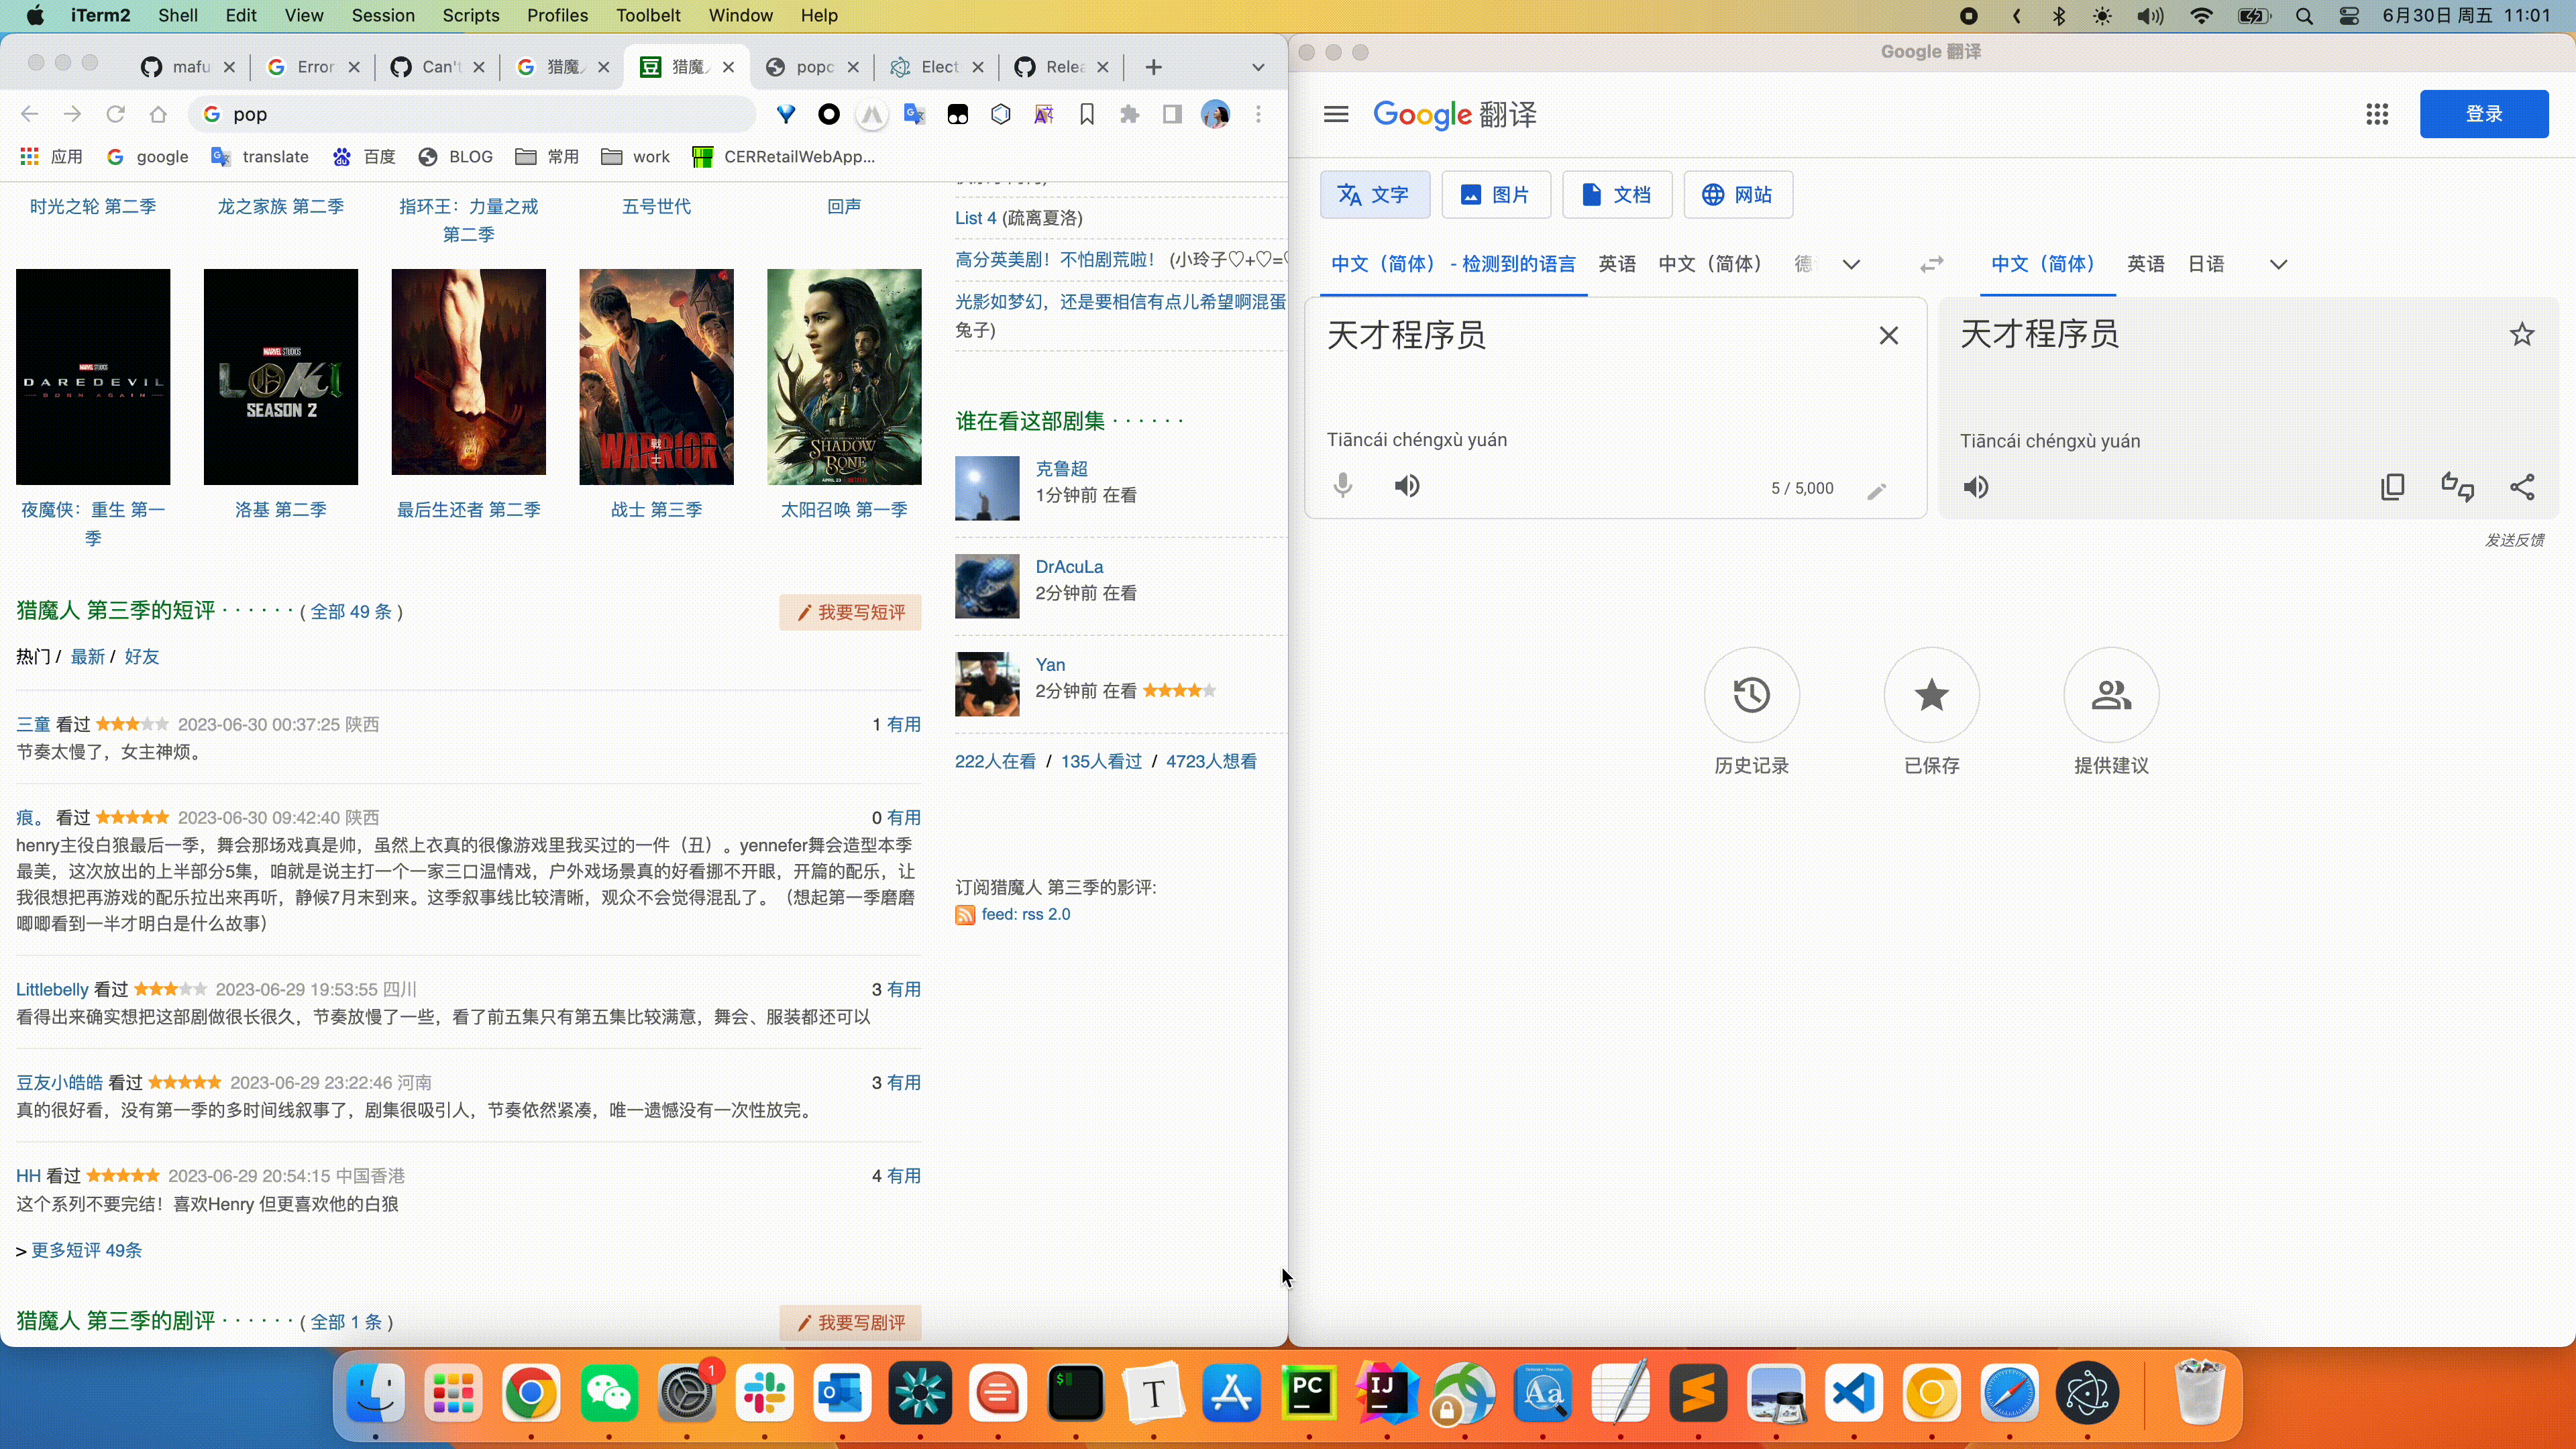Open the Google apps grid
2576x1449 pixels.
[2377, 114]
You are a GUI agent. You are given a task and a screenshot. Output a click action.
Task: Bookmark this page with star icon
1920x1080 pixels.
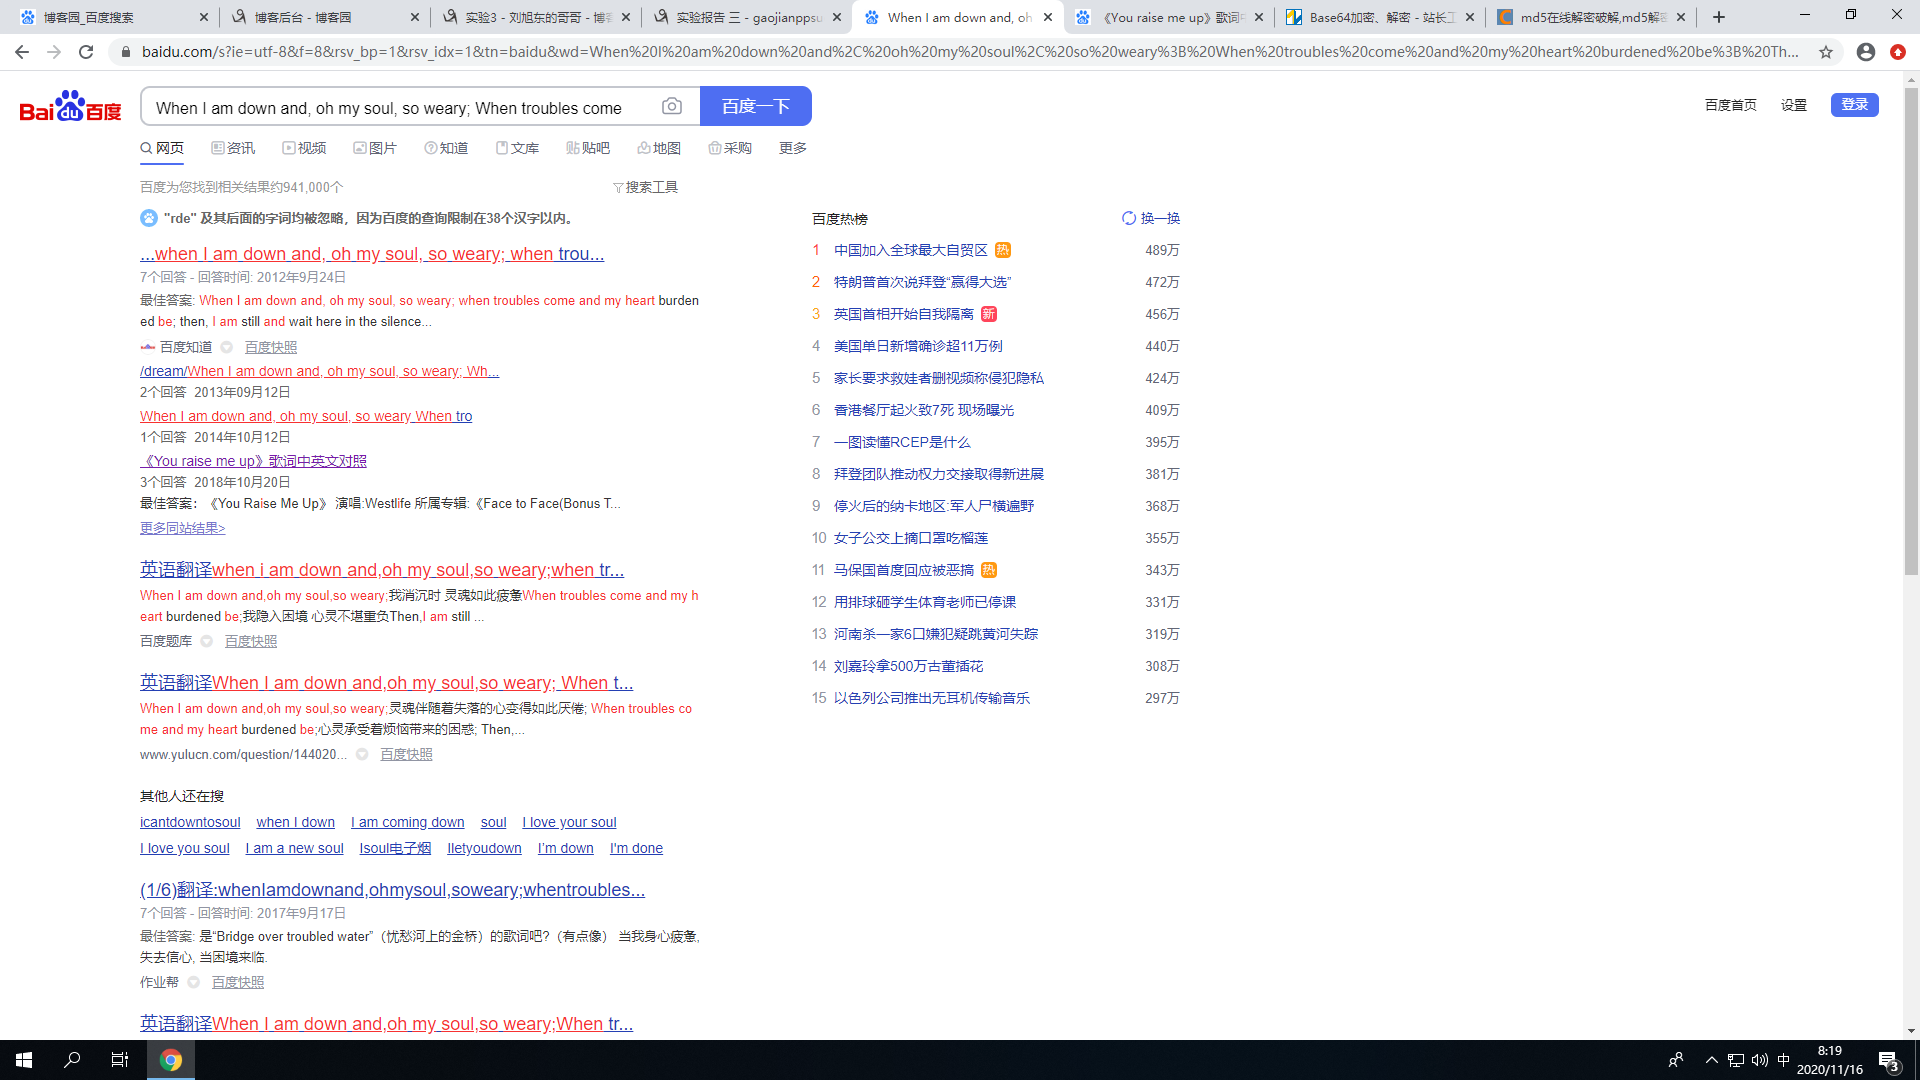coord(1826,52)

**TASK DETAILS**
Reproduce the two items above line for line, with every word and number unchanged, and leave out the pictures.

**CORRECT OUTPUT**
Open the Google apps grid
2576x1449 pixels.
[2377, 114]
You are a GUI agent. You are given a task and a screenshot. Output a click action.
Task: Bookmark this page with star icon
1920x1080 pixels.
coord(1826,52)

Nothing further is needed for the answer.